YOUR MARITAL HEALTH/GETTING FIXED UP SEXUALLY:: THE SPIRIT OF SENSUALITY

Belief systems are as important, perhaps more important, to sexuality as any other area of life. Developing a shared belief system is central to super marital sex. This is why marriage offers a unique opportunity for intimacy, for it provides the time and opportunity for spiritual growth through life changes.

I ask my couples to find a belief system that they can share actively, either by going to a church, synagogue, or other place of worship or doing volunteer work or other activities that make the belief system come to life. While therapists seldom discuss such issues with their patients, I find this one of the most if not the most productive area for improving intimacy.

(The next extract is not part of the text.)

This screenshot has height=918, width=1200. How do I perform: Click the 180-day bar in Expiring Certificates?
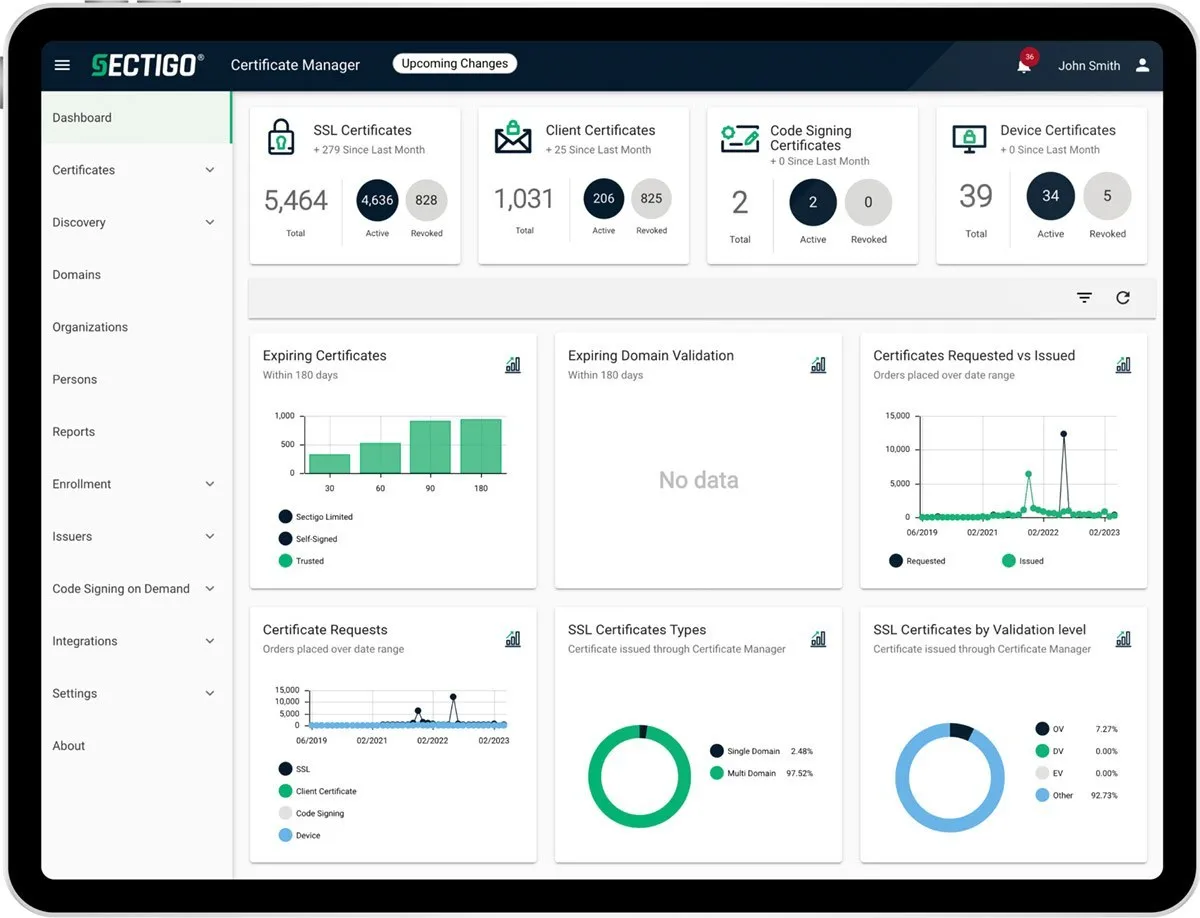[x=481, y=446]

This sig has been one of the most rewarding and one of the most difficult for the couples. “I have been a noninvolved Catholic all of my life. I don’t know what I can do about it now,” said one husband.

“I’m a cultural Jew,” answered his wife. “I don’t believe in institutional religion.”

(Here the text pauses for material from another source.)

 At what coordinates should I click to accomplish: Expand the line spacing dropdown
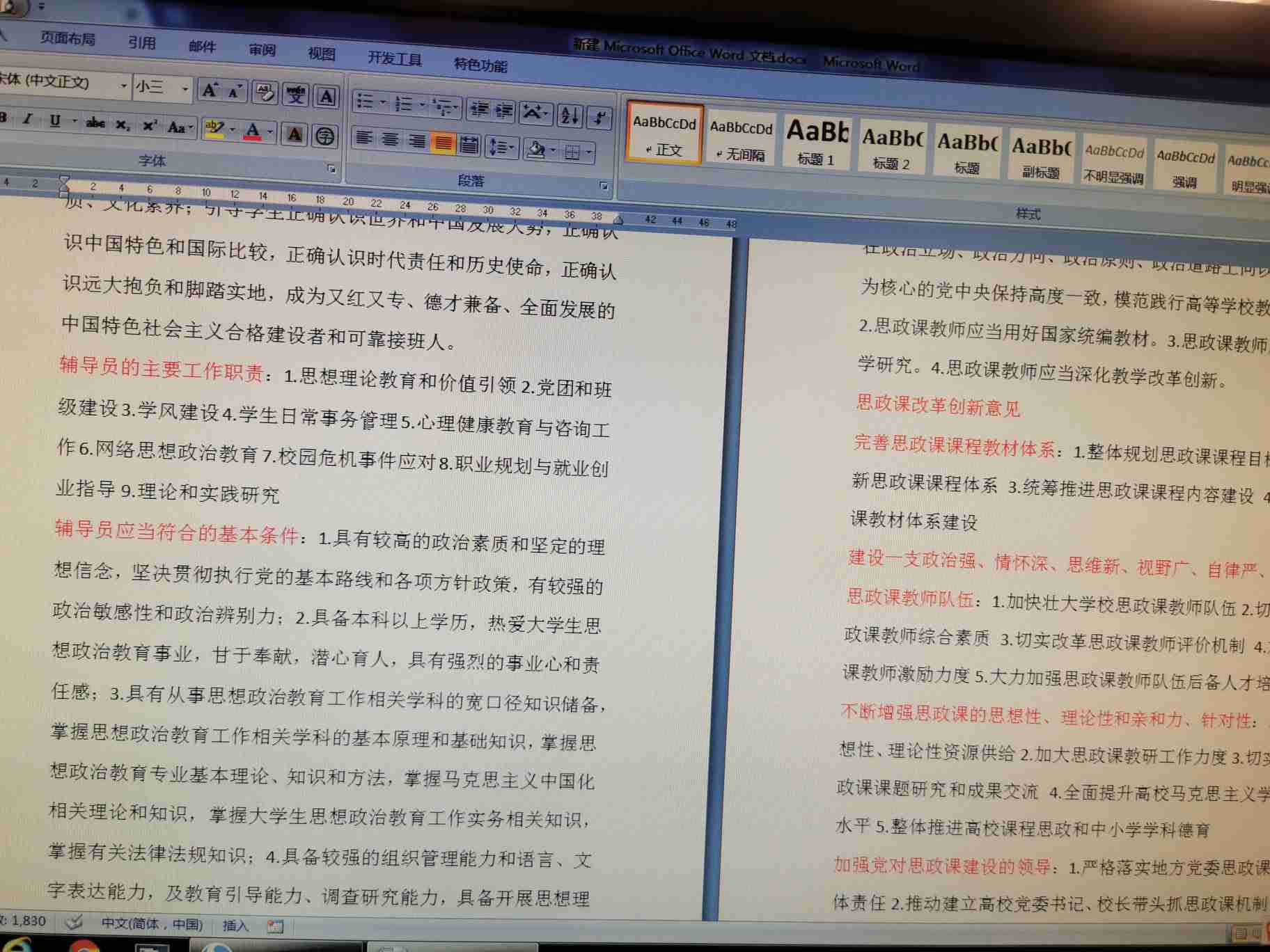[x=512, y=148]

I asked this couple to talk things over together for a while, perhaps on their walk. To achieve super marital sex, you need a commonly acted open belief system, a transitional life philosophy that binds you together beyond problem-solving and day-to-day living and loving. Talk to a rabbi, a priest, or clergyperson you can both relate to. Do not neglect this part of your relationship. Retrace together the origins of your “life philosophies.” These philosophies are related to the couples’ love maps.

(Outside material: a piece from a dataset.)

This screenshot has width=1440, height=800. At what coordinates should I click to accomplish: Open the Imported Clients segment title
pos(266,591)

To help with this, I suggest a once-a-day mutual prayer during which both partners sit or kneel silently and listen together, receive together a sense of connection, a sense of oneness. It is nonpeti-tionary because it is not a way of asking for something, but a way of tuning in to the connection between the relationship and the universe. It allows for a quiet, steady time together that may help in the development of a strong mutual belief system, even if the religious backgrounds of the spouses are very different.

A recent study by Patricia Weenolsen of Seattle University suggests that we are constantly re-creating the relationship between our inner selves and our outer world. She discovered that people fell into four categories regarding this issue. One group focused on the idea of a supreme being and cosmic purpose. A second stressed a cosmic purpose of transcendence, a spiritual view of life not associated with a deity. A third group ascribed the meaning of life to an individual goal for living, such as making a certain amount of money. A fourth group focused on individual goals of a more general nature, such as being happy or loving. I have used this framework to help some of the reluctant couples begin their discussions about “the meaning of life.” In the order of the examples of Weenolsen’s categories, are you cosmic-specific, cosmic-general, individual-specific, or individual-general in your view of the purpose of life?

“It was so awkward at first, but after a while, it was almost magic, almost mystical. We could feel it together,” reported one wife. “It wasn’t like religion, or just a ritual. It was ours. I guess we were both cosmic-general and didn’t know it.”

The husband reported, “I thought it was really proselytizing at first. I thought you were selling the church, passing the plate. But it turned out to be something very special to us. We don’t really have a common belief system like you said, but we are closer. That quiet time is special. There is no other word for it, just special.”